André Lhote à Gordes

   Répondant à l'aimable invitation de l'association Les Ateliers de Gordes, je me suis tout récemment rendu au jour et à l'heure dits dans la grande salle du château où trône la majestueuse cheminée renaissance pour y entendre la conférence-lecture de Gérard Lebouchet et Richard Ritte sur André Lhote, le célèbre peintre-théoricien qui vécut dans ce village et y peignit pendant plusieurs années.

Et là, j'en ai appris de belles ! Des vertes et des pas mûres, comme on dit encore volontiers par ici. Arrivé là en « découvreur » du village (le beau rôle quoi, comme si les habitants, pensez donc, l'avaient peut-être jusque-là attendu comme le Messie...), il y acheta une magnifique demeure fort à son goût pour la modique somme, bien entendu, de trois-francs-six-sous, pour employer ici une expression que je déteste par-dessus toutes parce qu'elle reflète bien la parfaite mesquinerie d'esprit, en plus de l'autre.

Se moquant, caricaturant et tournant en ridicule la population dans son ouvrage – moins connu que son Traité du paysage  Petits itinéraires à l'usage des artistes (dans lequel il note, pêle-mêle, des réflexions sur la peinture, sur les gens et sur les lieux, des confidences aussi), le personnage  s'il sait écrire, il est vrai – n'a rien de bien sympathique, car étant plutôt du genre méprisant pour ses hôtes qu'il n'est, à l'entendre, pas loin d'assimiler à une communauté de tarés ! Le type même du citadin descendu tout droit de sa ville qui met un peu les pieds dans le tas de fumier et s'autorise alors tout de go à cracher dans la soupe commune. Étant pourtant déjà passé par Mirmande, dans la Drôme, pendant la dernière guerre - ce qui visiblement, à sa lecture, ne lui avait pas appris grand chose de plus sur le bon fonctionnement des relations humaines; pas plus ouvert les yeux, ni le cœur, non plus, envers une population campagnarde, certes souvent d'un pittoresque portant à rire, pourquoi pas, mais pleine d'heureuses qualités natives, plus subtiles que leurs apparences ! - ce suffisant ne sut pas goûter à tout cela puisque étant venu peindre ici à la lumière, tout cela resta pour lui dans l'ombre, se dérobant à sa sans doute trop superficielle sensibilité. S'il avait soi-disant "découvert" le village, il n'y fit donc pas l'heureuse rencontre avec son âme, bel et bien incarnée à l'époque par ses habitants !
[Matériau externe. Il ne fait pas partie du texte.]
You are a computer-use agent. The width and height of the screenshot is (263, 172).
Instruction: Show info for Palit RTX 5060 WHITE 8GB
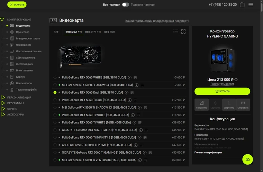coord(130,78)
Je ne peux évidemment pas, là, à ce propos, ne pas évoquer tout ce que, au contraire, Serge nous raconta toujours avec plaisir, aux uns et aux autres, jusqu'à la fin de sa vie, de cet apprivoisement mutuel puis de cette amitié qui, dès la première année de son accostage à Montjustin en 1947, le lièrent à jamais - non seulement lui personnellement, mais toute sa famille – aux montjustiniens de souche. Pour preuve, par exemple : monsieur Roure, le dernier paysan vivant encore intra-muros ne prêtait volontiers qu'à lui, et à lui seul, sa paire de mulets. Ce qui était un signe de confiance insigne de la part de ce vieux paysan pas si rustre qu'au départ on aurait pu le croire car tout ce qu'il promettait il le tenait, sa parole valant signature ! Confiance insigne, oui, qu'il fallait savoir comprendre et apprécier à sa juste valeur, ce qui fut fait de la part des Fiorio, sans doute plus fins d'esprit que Lhote. Par la suite, Serge ne sera-t-il pas élu maire plusieurs fois, et haut la main à chaque fois ? Il faut dire que les Fiorio avaient su s'intégrer tout naturellement, sans attendre, sans forcer ni se forcer eux-mêmes, en se liant aux autres par le travail accompli en commun (moissons, vendanges, coups de mains, échanges de services, etc). En retour et sans jamais discontinuer, cette population autochtone le leur rendit bien et de bien différentes façons. Rien en Serge du conquistador, pas une once de cet esprit-là; c'est là, semble-t-il, toute la différence avec le positionnement de Lhote envers les villageois et les paysans de Gordes. Les Fiorio ne se brouillèrent en tout et pour tout qu'avec une seule personne, un  artiste, comme eux venu d'ailleurs : Lucien Jacques !

J'ai aussi appris à cette conférence que lorsque, un peu plus tard, dans les années cinquante, toute une colonie d'abstraits s'installa à Gordes dans le sillage du peintre Jean Deyrolle arrivé à vélo, jaloux, Lhote se sentit comme dépossédé de son "trésor", figurez-vous !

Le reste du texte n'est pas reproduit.